Source extract
“Ruby sat in the sun with her notebook on her knees. She took a deep breath and then started to write. She wrote about the day, the way the sun shone through the windows and made rainbows with the dancing crystals swinging on colored thread. She wrote about her empty coffee cup and dreamed that she could read her future in the coffee grounds in the bottom of the cup. She listened to her little dogs snoring, and smiled. She wrote about how her toe hurt but her back felt better. She wrote about how her cheeks felt when she smiled, and this made her laugh. She doodled rainbows in the margins and wrote quotes large across the tops of the pages. She took her rainbow stamp pad and rubber stamp and stamped flowers all the way down the left side of the page. She poured her heart out, all of the feelings, the fear, the anxiety, the happiness, the joy trembling at the edges. She wrote big and bold with her colored pens, I AM A RAINBOW. She felt like a rainbow. She was all the colors of sadness, the purples and the blue, all of the colors of ease and peace, the greens, all the colors of passion and happiness and joy, the yellows, oranges, and red. She was everything. The rainbow was her feel-o-meter and she could tell how she was by the colors she was drawn to at any given time. Today she was green, it was a sweet peace she found in this day. She took three different colored green markers and drew leaves swirling down the right side of the page. She wrote between flowers and leaves, under quotes and around rainbows, she wrote the words I AM RUBY really big, she was feeling fully herself without dents or holes or bruises. It was a good day. She was Ruby, and she was feeling fine…”
I haven’t been writing here or in my journal for that matter, except in a scattered fashion. I have tried, but I find that my attempts at journalling don’t match my passion for writing the Ladies stories. It has just come to me that even though the stories are fiction many of them are autobiographical, and if the facts aren’t the same, the feelings are. The rainbow is my feel-o-meter, if I am not drawing rainbows in journals there are rainbows in my heart, I am very drawn to color, the colors are in the ladies that I draw and what I hold in my heart on a given day comes out in their stories. I am learning, in this last day, from Ruby, how to be wholly myself without dents, holes, or bruises. How to let those whole parts of myself shine like the sun and light my way. I can tenderly minister to the broken parts if I focus on those that are strong and brave, that shimmer and shine, that are solid and rooted in the earth, for most of me, if I stop to think about it, is much stronger than I usually give myself credit for.

Stored dataset items
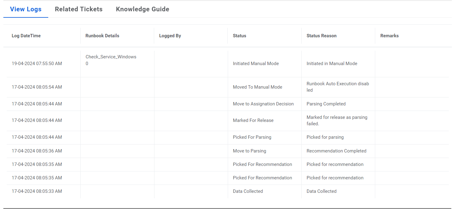Screen dimensions: 461x209
Task: Click the Status Reason column header
Action: click(321, 36)
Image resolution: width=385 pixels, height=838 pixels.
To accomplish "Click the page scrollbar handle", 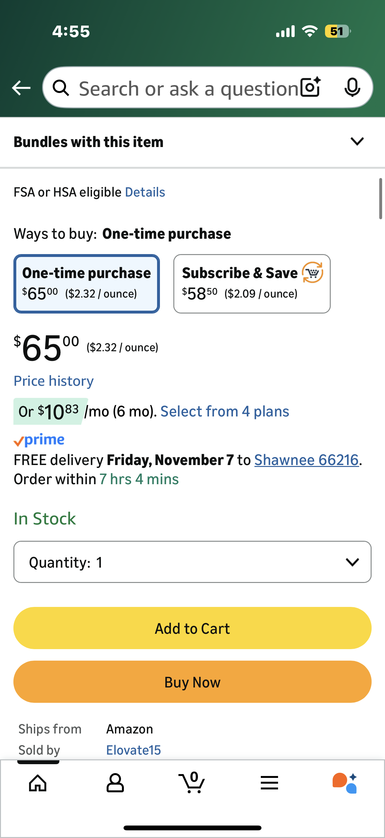I will (x=380, y=199).
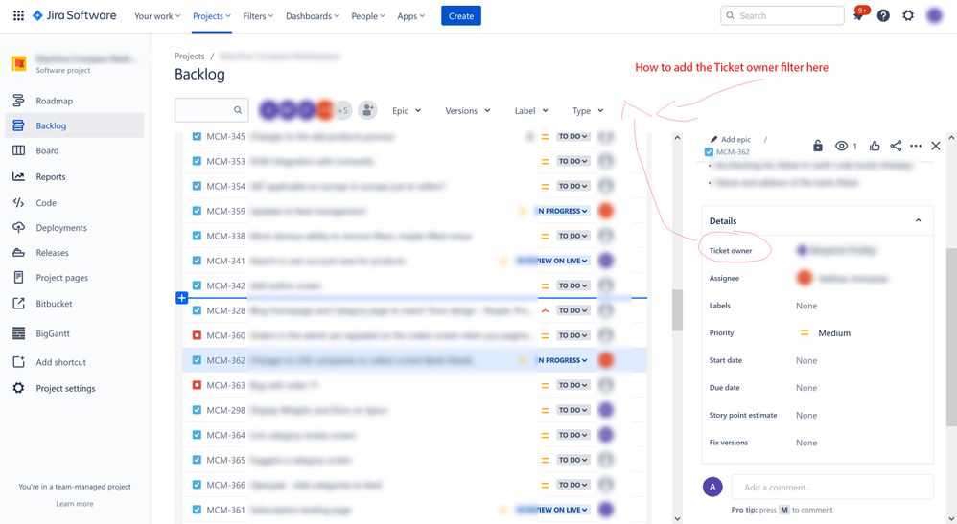The width and height of the screenshot is (957, 524).
Task: Open the settings gear in top bar
Action: (908, 16)
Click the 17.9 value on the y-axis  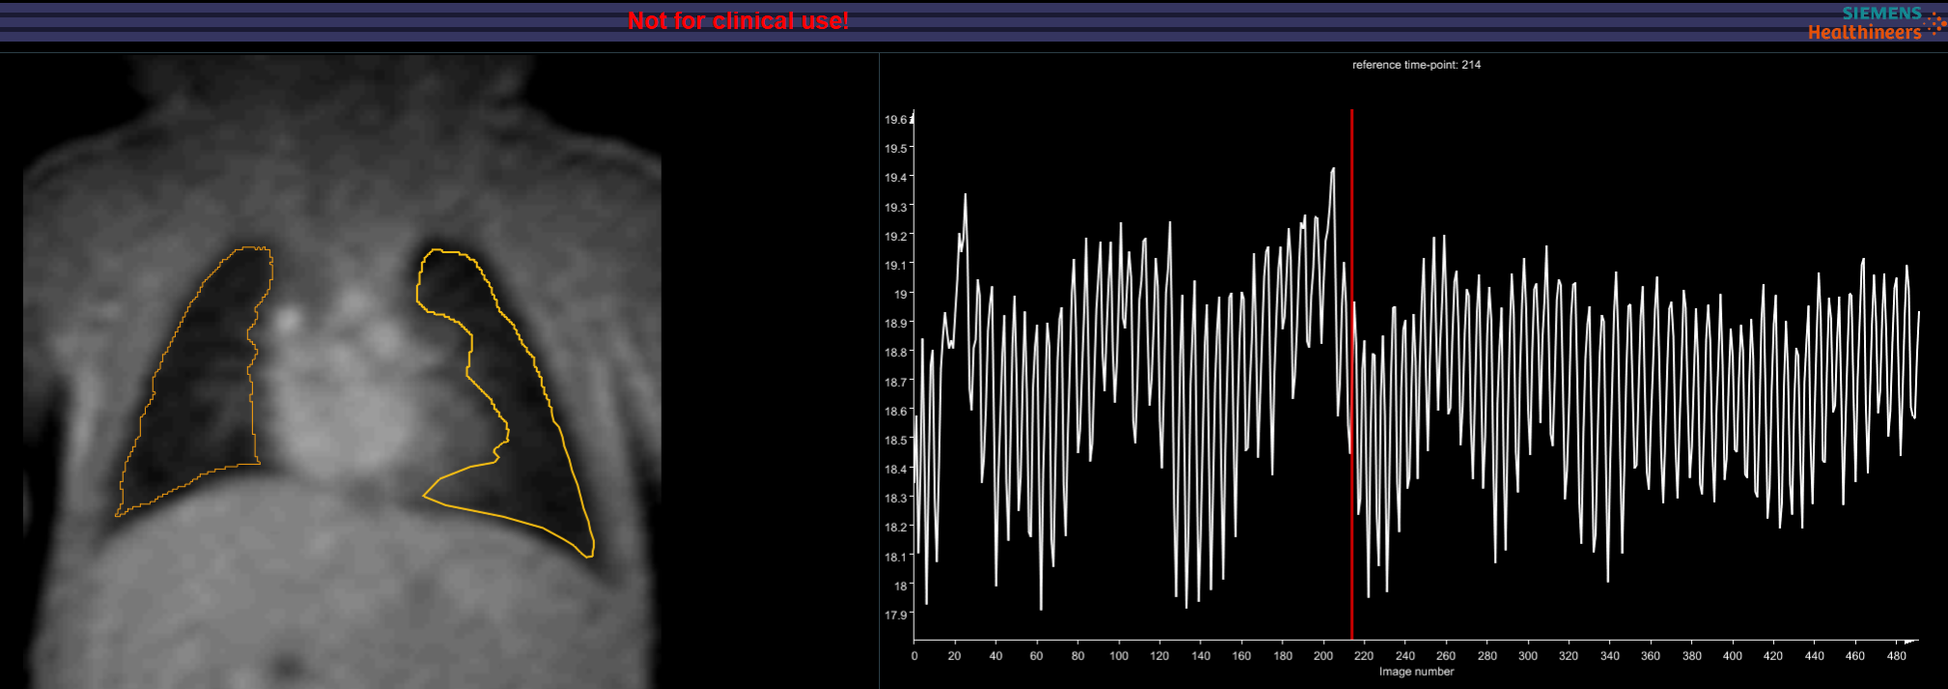(x=895, y=616)
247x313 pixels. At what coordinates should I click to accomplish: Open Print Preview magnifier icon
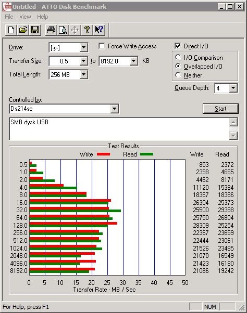click(x=63, y=30)
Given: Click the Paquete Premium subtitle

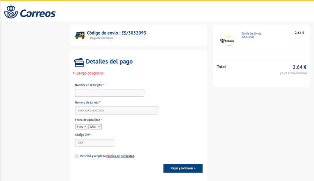Looking at the screenshot, I should (101, 38).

Stated exercise A
According to the post about Ruby's rainbow journal, which color was Ruby on the day she was writing?
Stated exercise B
Carry on the post about Ruby's rainbow journal from its last sentence, in the same voice.

Output A
Green

Output B
With each Lady that I draw I unearth another piece of myself, another fragment, like finding a shard of pottery buried in the earth on an archaeological dig. Her eyes peer out at me from the page and her story is transmitted by some magic that is part of me yet beyond me. I am a scribe at the knee of the Lady I am serving on a particular day, and the Lady may be a piece of myself, or a woman in the world that I am meant to serve, to touch, to reach out to, through my pen and paint brush and keyboard. You see it’s all very complex and if I stop to try to dissect it it loses its magic and fades from view. Emerson wrote, “Do the thing and you will have the power.” In creating the Ladies and their stories I am simply doing the thing and the spark of energy, the power, is transmitted to the world when I hit “Publish” and let it go. I didn’t know how to be Ruby until after her story was published. I was defined by my dents and holes and bruises. Now I can see that those things are part of the whole but not the definition of myself.
I created a Lady daily from October through December. Now I am working at creating them steadily, every day or so, and writing their stories, and letting them show me where they want to go. Will there be a book of the Ladies and their stories? Will it be a book about making art past 60, finally coming into myself as an artist, letting art, via the Ladies, teach me and heal me and sustain me? All are part of what I am doing with this project, The 100 Ladies Project, and I want to reach out to other women, to show them that they, too, can be all that they dream of being, and especially to those who want to make art, who have throughout their lives longed to make art but thought that they couldn’t draw, weren’t artistic, simply couldn’t do it, that they can do it, and further, that they must. Because it is in doing the thing that the dents and holes and bruises are banished, and the power unleashed in our lives.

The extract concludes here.